- _Your instructions_
Scan the records for the line containing "Leaflet (64, 1017)"; extract it and all later lines, verbatim, through the end, and nothing before it.

--- Provided information ---

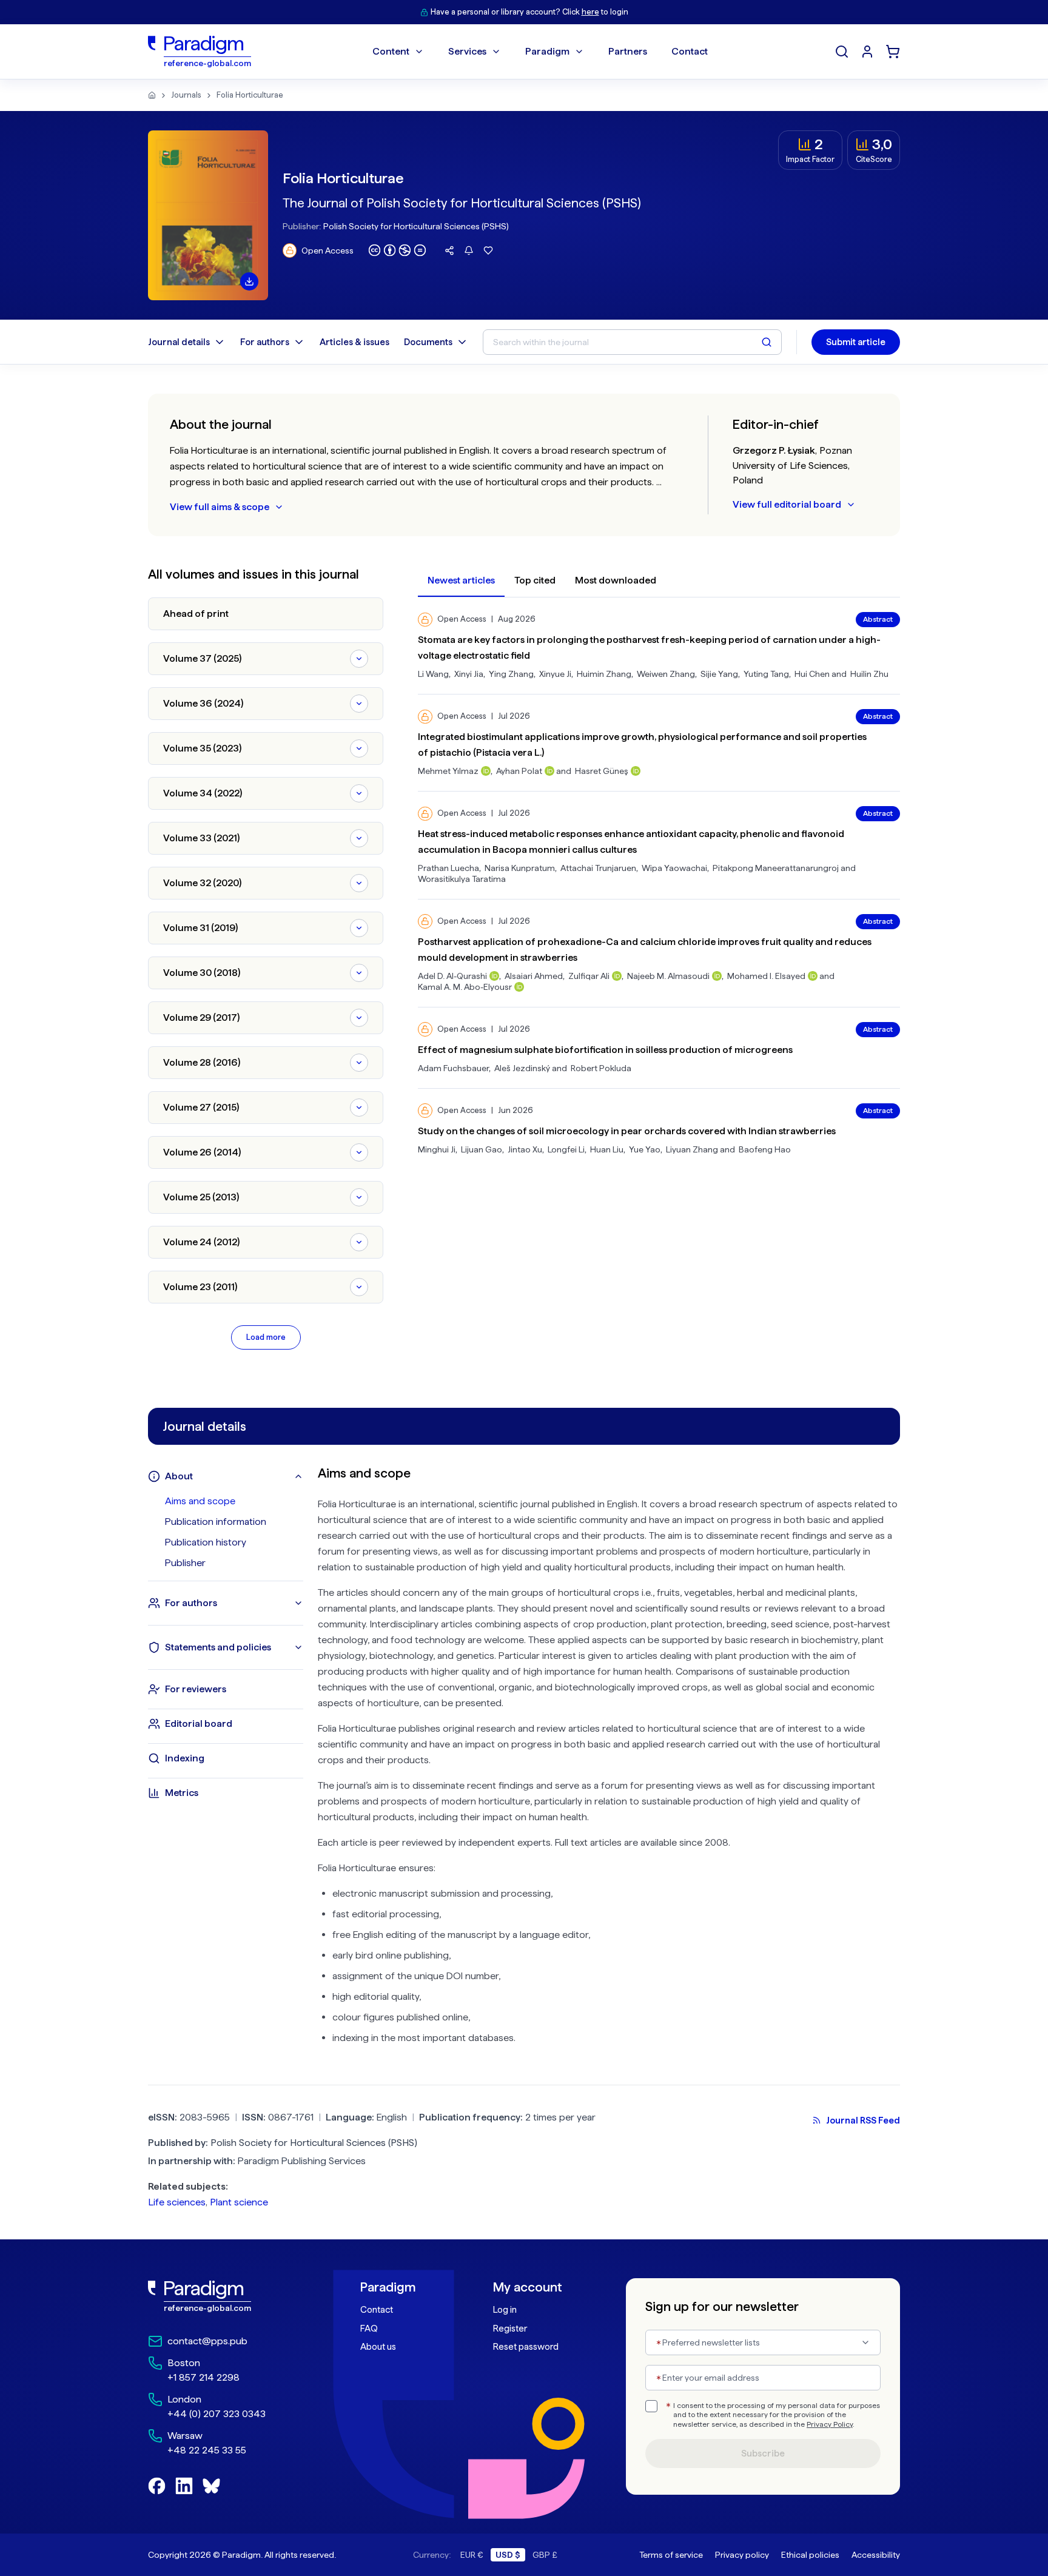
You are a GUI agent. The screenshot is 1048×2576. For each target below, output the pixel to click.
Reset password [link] (526, 2346)
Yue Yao (644, 1149)
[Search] (842, 51)
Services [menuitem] (467, 51)
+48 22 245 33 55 (206, 2450)
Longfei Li (566, 1149)
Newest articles (461, 580)
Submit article (855, 342)
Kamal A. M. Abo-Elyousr (465, 987)
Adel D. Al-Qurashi (452, 976)
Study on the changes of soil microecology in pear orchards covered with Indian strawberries (627, 1131)
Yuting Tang (766, 674)
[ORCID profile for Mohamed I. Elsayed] (813, 976)
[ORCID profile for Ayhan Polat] (549, 771)
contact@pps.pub (207, 2341)
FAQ (369, 2328)
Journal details (179, 342)
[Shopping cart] (892, 51)
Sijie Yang (719, 674)
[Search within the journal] (766, 342)
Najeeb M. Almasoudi (668, 976)
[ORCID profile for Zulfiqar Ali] (617, 976)
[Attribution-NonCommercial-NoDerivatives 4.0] (397, 250)
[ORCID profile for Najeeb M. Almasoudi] (717, 976)
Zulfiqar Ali (589, 976)
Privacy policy (742, 2555)
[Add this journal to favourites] (488, 250)
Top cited (535, 580)
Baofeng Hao (765, 1149)
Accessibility (876, 2555)
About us (378, 2346)
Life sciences (177, 2202)
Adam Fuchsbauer (453, 1068)
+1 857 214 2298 (203, 2377)
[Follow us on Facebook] (157, 2486)
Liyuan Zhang (692, 1149)
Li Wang (433, 674)
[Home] (152, 95)
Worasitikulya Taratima (462, 879)
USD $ (507, 2555)
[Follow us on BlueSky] (211, 2486)
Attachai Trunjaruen (598, 868)
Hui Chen (812, 674)
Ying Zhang (511, 674)
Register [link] (510, 2328)
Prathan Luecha (448, 868)
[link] (227, 2296)
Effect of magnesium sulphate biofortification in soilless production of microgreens (605, 1049)
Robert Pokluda (601, 1068)
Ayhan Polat (519, 771)
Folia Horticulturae (250, 94)
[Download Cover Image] (249, 281)
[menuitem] (867, 51)
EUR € (471, 2555)
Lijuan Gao (481, 1149)
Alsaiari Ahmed (534, 976)
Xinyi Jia (468, 674)
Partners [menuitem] (627, 51)
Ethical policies (810, 2555)
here (590, 11)
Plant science (239, 2202)
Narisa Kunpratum (520, 868)
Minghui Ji (436, 1149)
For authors (264, 342)
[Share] (449, 250)
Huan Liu (606, 1149)
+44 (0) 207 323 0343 (216, 2414)
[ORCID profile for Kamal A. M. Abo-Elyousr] (519, 987)
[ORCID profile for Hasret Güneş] (635, 771)
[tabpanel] (609, 1760)
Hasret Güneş (601, 771)
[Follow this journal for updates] (468, 250)
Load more (266, 1337)
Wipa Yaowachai (674, 868)
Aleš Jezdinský (522, 1068)
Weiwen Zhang (666, 674)
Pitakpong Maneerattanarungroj (776, 868)
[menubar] (540, 51)
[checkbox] (651, 2406)
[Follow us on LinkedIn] (184, 2486)
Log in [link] (505, 2309)
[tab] (234, 1501)
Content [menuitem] (390, 51)
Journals (186, 94)
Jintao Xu (525, 1149)
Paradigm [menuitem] (547, 51)
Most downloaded (615, 580)
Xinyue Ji (555, 674)
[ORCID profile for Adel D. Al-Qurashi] (494, 976)
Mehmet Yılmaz (448, 771)
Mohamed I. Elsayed (766, 976)
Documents (428, 342)
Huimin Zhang (604, 674)
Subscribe (763, 2453)
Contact (376, 2309)
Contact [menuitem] (689, 51)
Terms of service (671, 2555)
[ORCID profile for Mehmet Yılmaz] (486, 771)
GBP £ (544, 2555)
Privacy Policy (830, 2424)
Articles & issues (354, 342)
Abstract (878, 619)
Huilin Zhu (869, 674)
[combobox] (763, 2342)
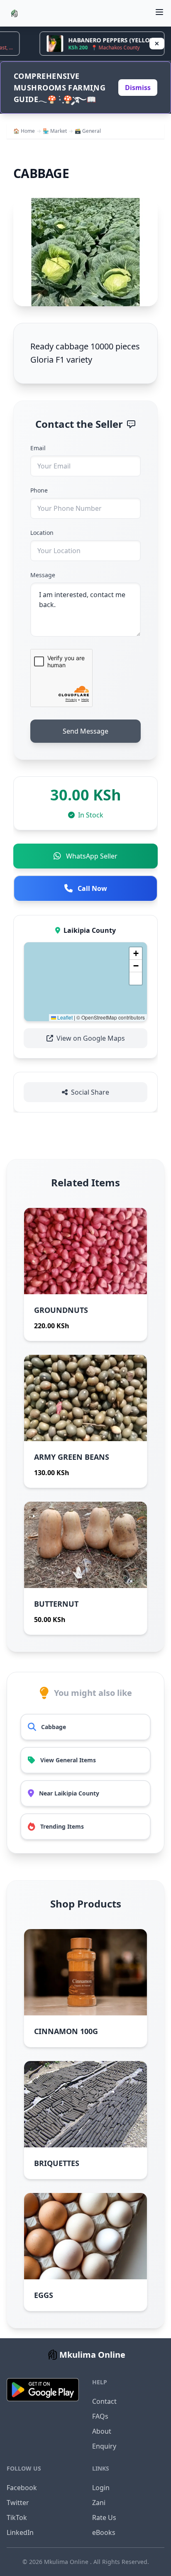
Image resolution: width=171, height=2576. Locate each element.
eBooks (103, 2532)
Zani (98, 2502)
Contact (104, 2401)
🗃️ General (88, 131)
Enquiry (104, 2446)
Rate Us (104, 2517)
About (101, 2431)
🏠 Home (24, 131)
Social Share (90, 1092)
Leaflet (64, 1017)
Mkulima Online (67, 2562)
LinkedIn (20, 2532)
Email (38, 448)
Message (42, 575)
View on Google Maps (90, 1038)
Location (42, 533)
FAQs (100, 2416)
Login (101, 2487)
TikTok (17, 2517)
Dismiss (138, 87)
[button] (135, 953)
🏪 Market (55, 131)
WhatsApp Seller (91, 856)
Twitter (18, 2502)
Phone (39, 490)
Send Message (85, 731)
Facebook (22, 2487)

---

- _Written response_
Leaflet (64, 1017)
Mkulima Online (67, 2562)
LinkedIn (20, 2532)
Email (38, 448)
Message (42, 575)
View on Google Maps (90, 1038)
Location (42, 533)
FAQs (100, 2416)
Login (101, 2487)
TikTok (17, 2517)
Dismiss (138, 87)
[button] (135, 953)
🏪 Market (55, 131)
WhatsApp Seller (91, 856)
Twitter (18, 2502)
Phone (39, 490)
Send Message (85, 731)
Facebook (22, 2487)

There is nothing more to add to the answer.